Business Daily Africa
by George Omondi
To many Kenyans, and citizens of several other African countries, China’s One Belt One Road (OBOR) initiative is such a distant, if not an abstract concept not worth giving a second thought to.
That has been the general feeling until Baker McKenzie and Silk Road Associates released a November report insinuating that countries such as Kenya, Tanzania, Ethiopia, Djibouti and Egypt are set to benefit immensely from the initiative.
The OBOR is a drive to raise hundreds of billions of dollars every year to link up all China’s trade corridors with an improved network of railways, roads, pipelines, maritime lanes and utility grids.
In North Africa, a country like Morocco does not struggle to understand the concept. Its Tanger Med Port at the Strait of Gibraltar is already a global logistics gateway that is connected to 174 ports worldwide.
Compared to Kenya’s one million-a-year Mombasa port, Tanger Med handles nine million containers, one million cars, 700,000 trucks and is also a transit for seven million passengers every year.
Tanger Med constitutes an industrial hub for more than 750 companies in sectors such as automotive, aeronautics, logistics, textile and trade.
China’s OBOR is investing billions of shillings transform the port which handles 60 per cent of its trade into a hub. And with Morocco on queue to join the Economic Community of West African States, China’s trade lane is expected to extend into the western and central Africa.
During Morocco’s second China Africa investment forum held in Marrakech on November 27-28, Chinese investors took turns to pledge billions of shillings worth of investments in the port’s industrial parks and logistics establishments.
“For it to be mutually benefiting, OBOR must also incorporate cultural and security aspects,” Othman Benjelloun, chief executive of BMCE Bank of Africa Group in Morocco said at the forum.
Industry players in Kenya also need to understand OBOR and ensure that its rollout is aligned with our needs rather than China’s.
The same way the century-old metre gauge railway line was built to link the rich agricultural hinterland to processing centres, the Chinese built infrastructure must link production units to processing centres and markets.

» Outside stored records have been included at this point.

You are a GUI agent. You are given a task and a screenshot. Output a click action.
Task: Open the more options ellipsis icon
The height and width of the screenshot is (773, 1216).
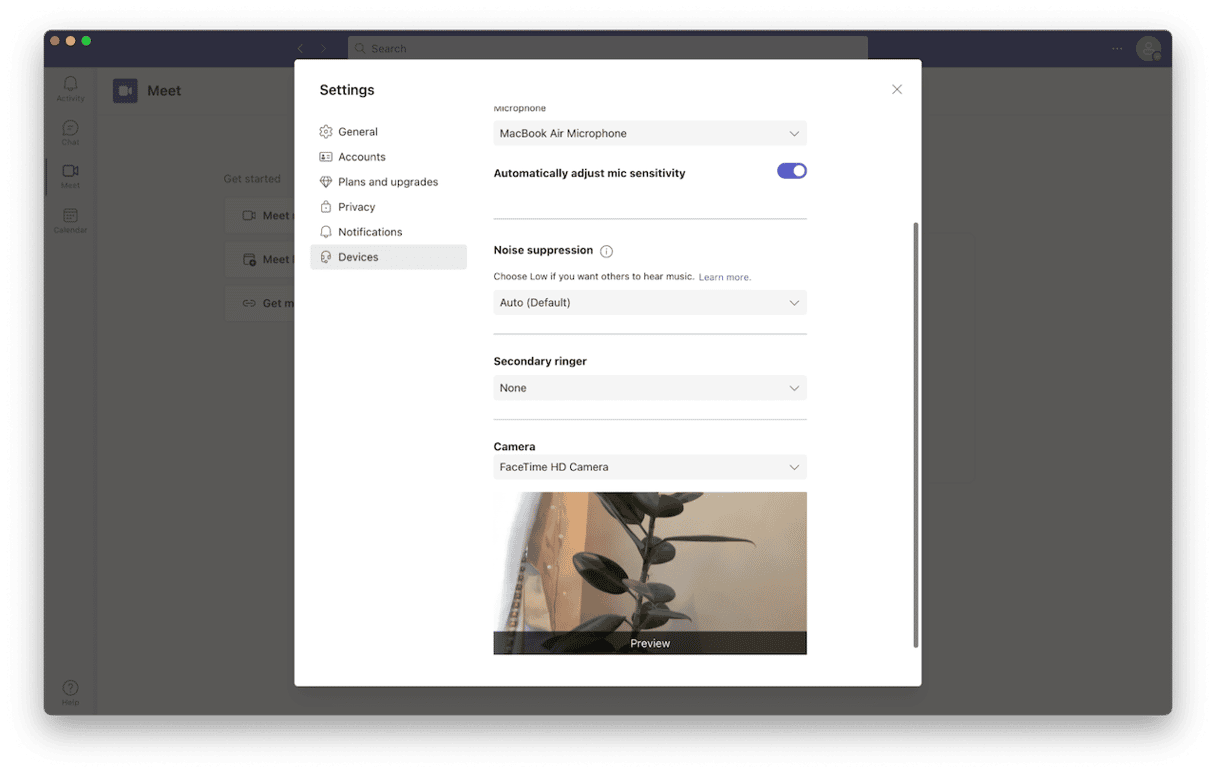click(1117, 48)
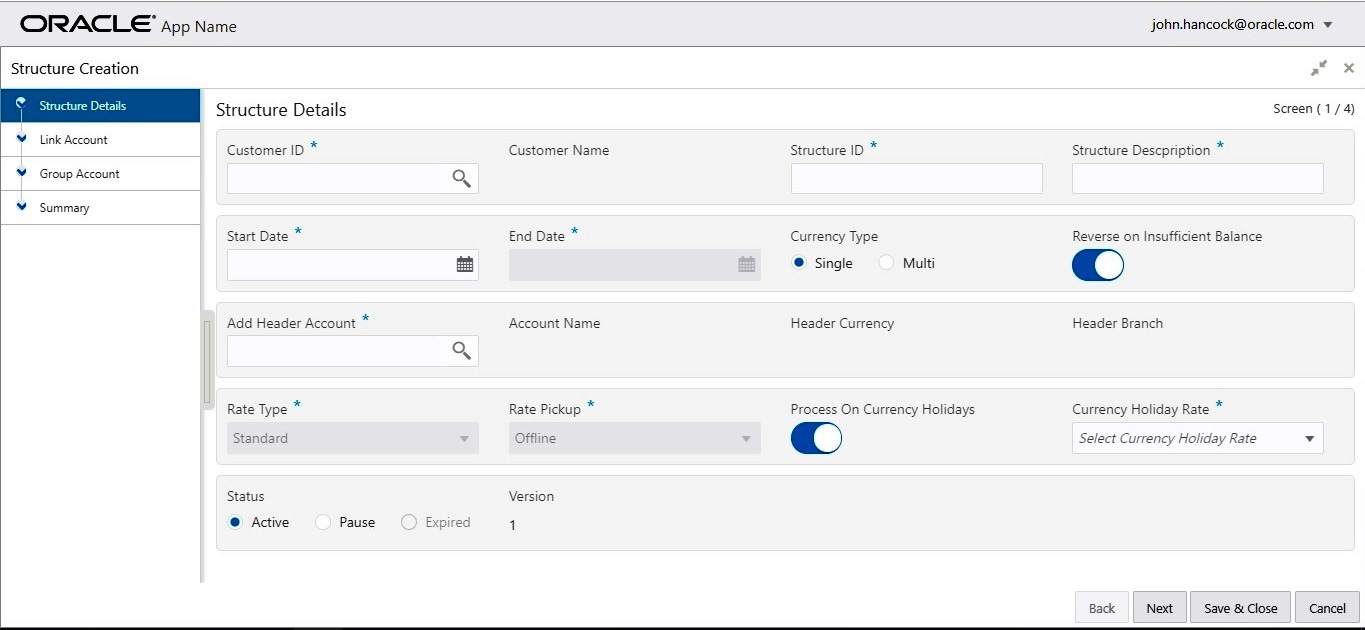This screenshot has width=1365, height=630.
Task: Click the collapse dialog arrows icon
Action: [x=1319, y=68]
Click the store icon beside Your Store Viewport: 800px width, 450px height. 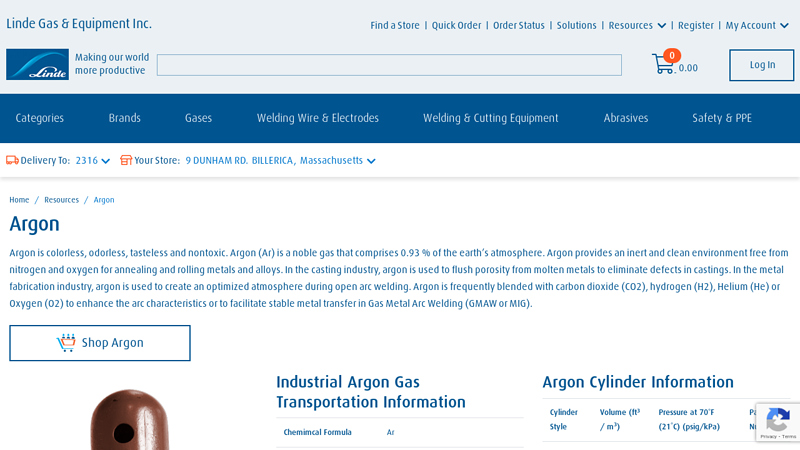point(126,160)

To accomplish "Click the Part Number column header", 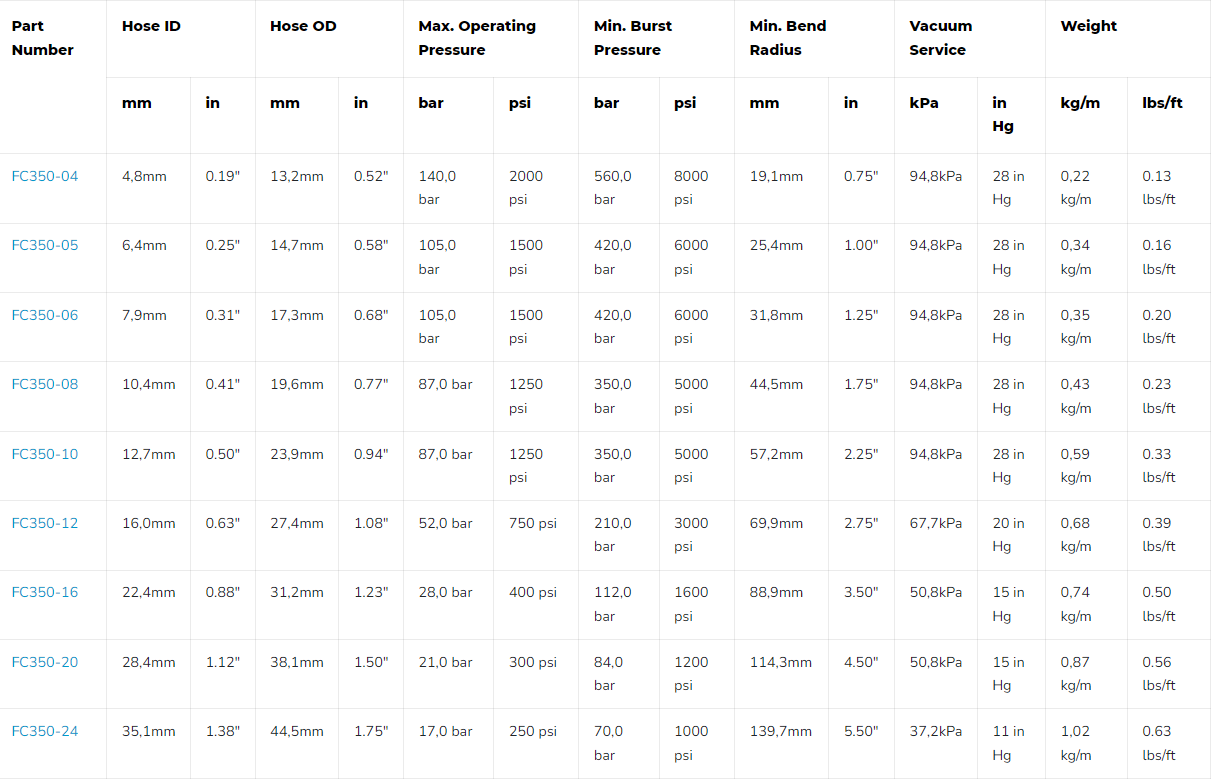I will pyautogui.click(x=43, y=38).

So far, OBOR is understood to include investments in Lamu port, the Kenya-Uganda standard gauge railways, as well as several cross-border roads, bypass being worked on by Chinese contractors. There are talks of setting up special economic zones along the corridors but that remains a long shot.
According to Zhao Lei, president of Beijing-based Lion Fund Management, African states do not necessarily have to rely on China for infrastructure fund when they have options such as public-private partnerships.
His views were shared by Brahim El Jai, senior partner at African Invest Morocco. “We must think of homegrown financing options because the external world still perceives the continent as a risky market rather than a high-return business destination that it has become,” he said.